The importance of distinguishing atypical cytoplasmic indirect immunofluorescence patterns from the “classic”, centrally accentuated cytoplasmic immunofluorescence pattern on ethanol fixed human neutrophils has recently been re-emphasised.^1–3 Autoantibodies to other cytoplasmic autoantigens such as antimitochondrial antibodies (AMA), antismooth muscle antibodies, and antiribosomal-P antibodies have also recently been reported to produce atypical cytoplasmic immunofluorescence patterns on ethanol fixed human neutrophils.¹ However, an alternative explanation is that the atypical cytoplasmic immunofluorescence patterns might be produced by concomitant antineutrophil cytoplasmic antibodies (ANCA) in these sera, especially in cases of autoimmune liver disease. Therefore, we investigated: (1) whether sera containing AMA with confirmed M2 specificity⁴ produced positive indirect immunofluorescence patterns on ethanol fixed human neutrophils, and (2) the precise neutrophil antigen specificity of such sera.

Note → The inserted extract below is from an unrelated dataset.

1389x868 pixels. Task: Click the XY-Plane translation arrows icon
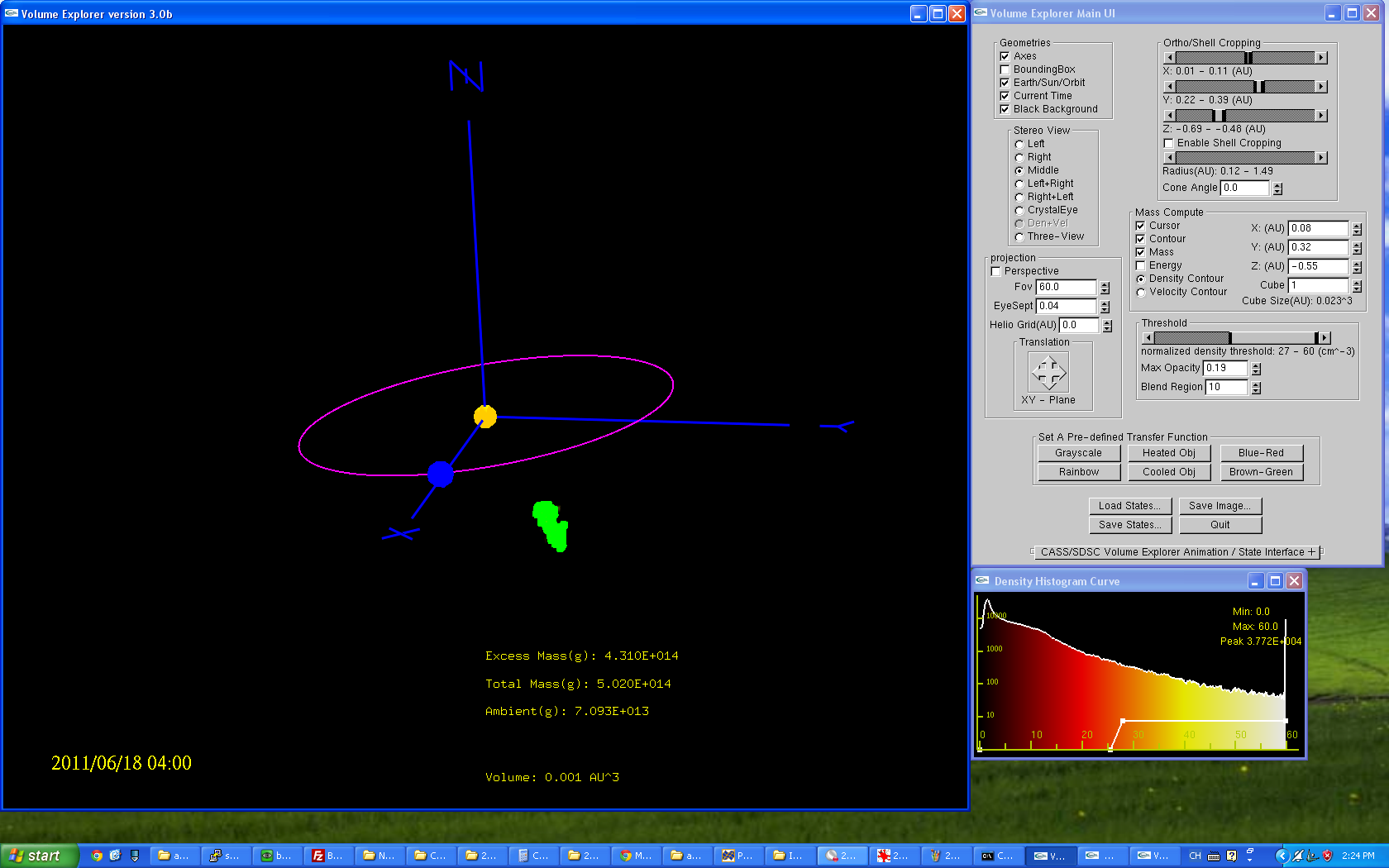click(1048, 372)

Thirty two sera from different patients with confirmed M2-AMA specificity (using the Inova Diagnostics (San Diego, California, USA) M2-AMA enzyme linked immunosorbent assay (ELISA)), were tested by indirect immunofluorescence on in house, ethanol fixed, normal human neutrophils and commercial HEp-2 cells (Sanofi Diagnostics Pasteur Chaska, Minnesota, USA). Twelve of the 32 patients had liver biopsies, which showed primary biliary cirrhosis in nine cases and autoimmune chronic active hepatitis in three. All 32 sera were also tested on the ORGenTec (Mainz, Germany) Combi-kit^® ELISA against the following neutrophil antigens: proteinase 3, myeloperoxidase, lactoferrin, elastase, cathepsin G, lysozyme, and bactericidal/permeability increasing protein (BPI).

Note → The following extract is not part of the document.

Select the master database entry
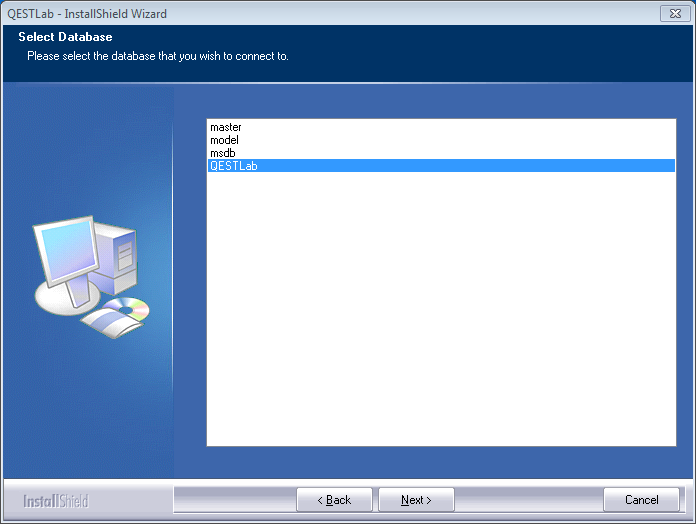This screenshot has width=696, height=524. tap(226, 128)
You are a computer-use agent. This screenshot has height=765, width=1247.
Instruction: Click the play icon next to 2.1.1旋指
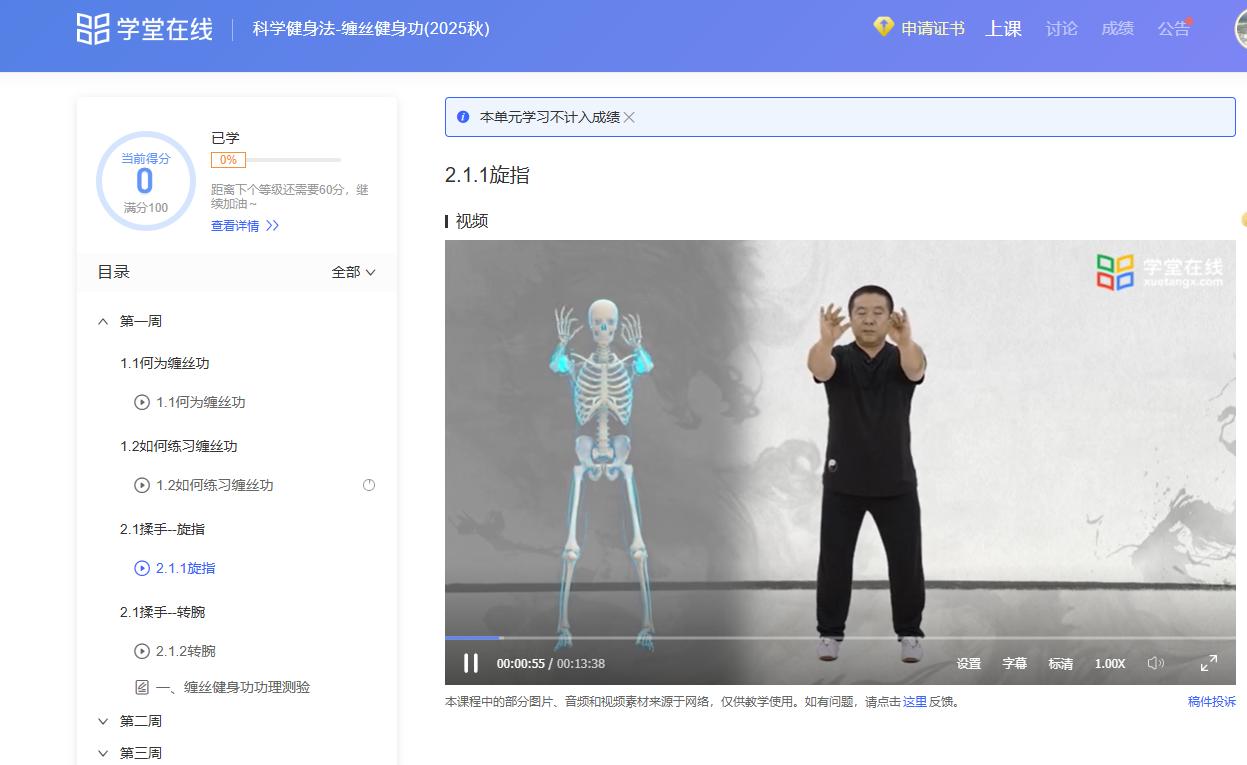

Table 1 gives the results. Thirteen of the 32 M2-AMA sera produced positive indirect immunofluorescent staining on the ethanol fixed neutrophils: ten had a perinuclear pattern (two of which might have been produced by concomitant ANA), and three had an atypical cytoplasmic pattern. The ORGenTec Combi-kit ELISA revealed that 22 (comprising all 13 sera that were immunofluorescence positive, and nine that were negative) of the 32 sera contained ANCA directed specifically against the following neutrophil antigens: BPI (n = 13), cathepsin G (n = 8), lactoferrin (n = 7), elastase (n = 2), proteinase 3 (n = 2), and lysozyme (n = 1). Five of these 22 sera contained ANCA against two neutrophil antigens, one against three neutrophil antigens, and one against five neutrophil antigens.

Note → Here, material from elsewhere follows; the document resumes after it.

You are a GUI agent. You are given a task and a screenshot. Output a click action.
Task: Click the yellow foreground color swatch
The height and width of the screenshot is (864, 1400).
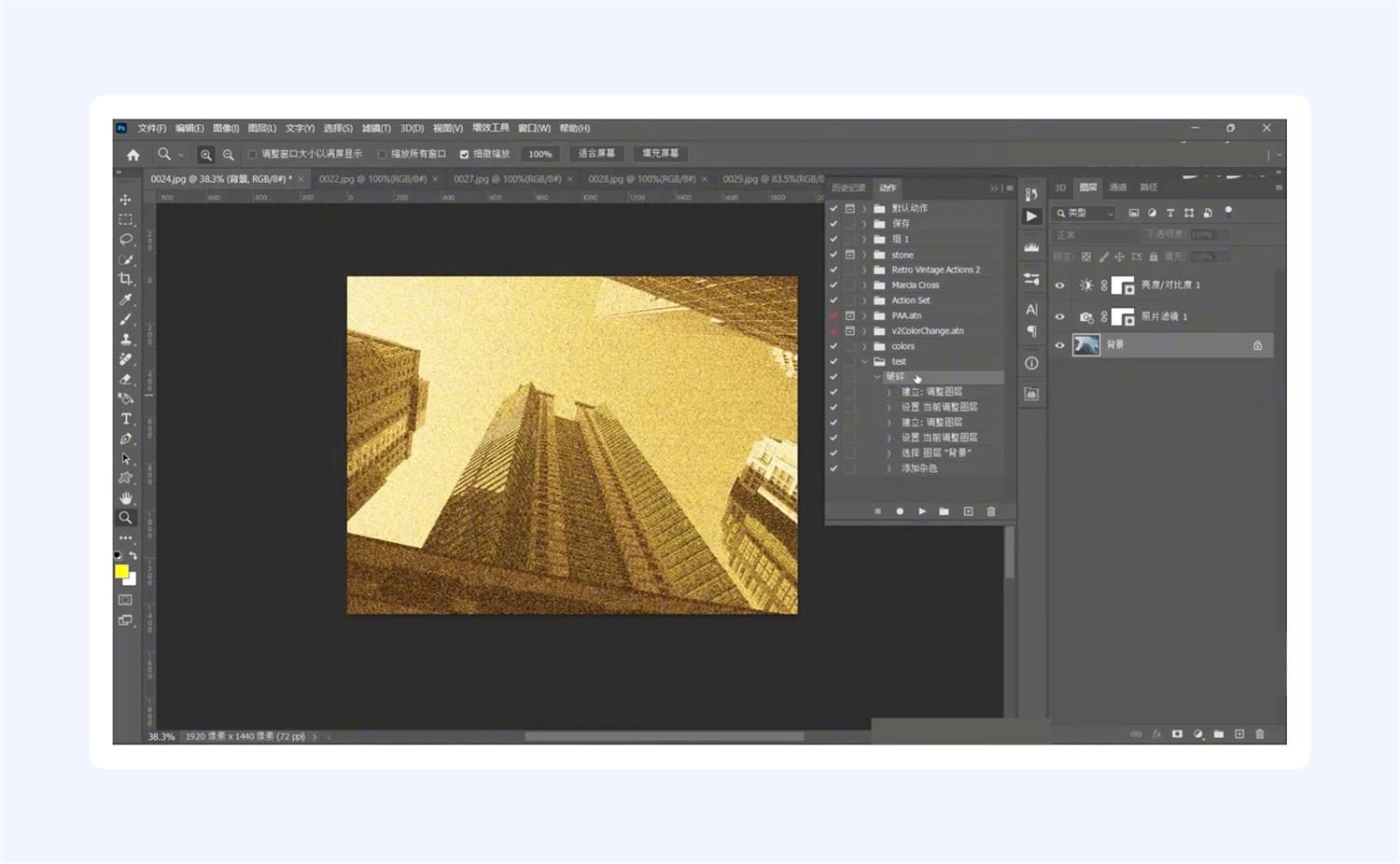121,571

The immunofluorescence staining pattern did not appear to predict antigen specificity because the three atypical cytoplasmic immunofluorescence positive sera were associated with either anticathepsin G antibodies (n = 2) or anti-BPI antibodies (n = 1). Furthermore, the 10 perinuclear immunofluorescence positive sera were associated with either anti-BPI antibodies alone (n = 2), anticathepsin G antibodies alone (n = 1), antilactoferrin antibodies alone (n = 1), antilysozyme antibodies alone (n = 1), or a combination of two or more antibodies (n = 5). Finally, 10 of the 32 sera were negative for ANCA by both immunofluorescence and ELISA.

Therefore, we conclude that M2-AMA do not directly produce positive indirect immunofluorescence patterns on ethanol fixed human neutrophils. Rather, a positive indirect immunofluorescence pattern in M2-AMA positive sera appears to be produced by concomitant ANCA directed against a variety of neutrophil antigens such as BPI, cathepsin G, and lactoferrin. Further studies are necessary to determine whether autoantibodies to other cytoplasmic autoantigens directly produce positive immunofluorescence patterns on ethanol fixed human neutrophils,¹ or whether these sera contain concomitant ANCA.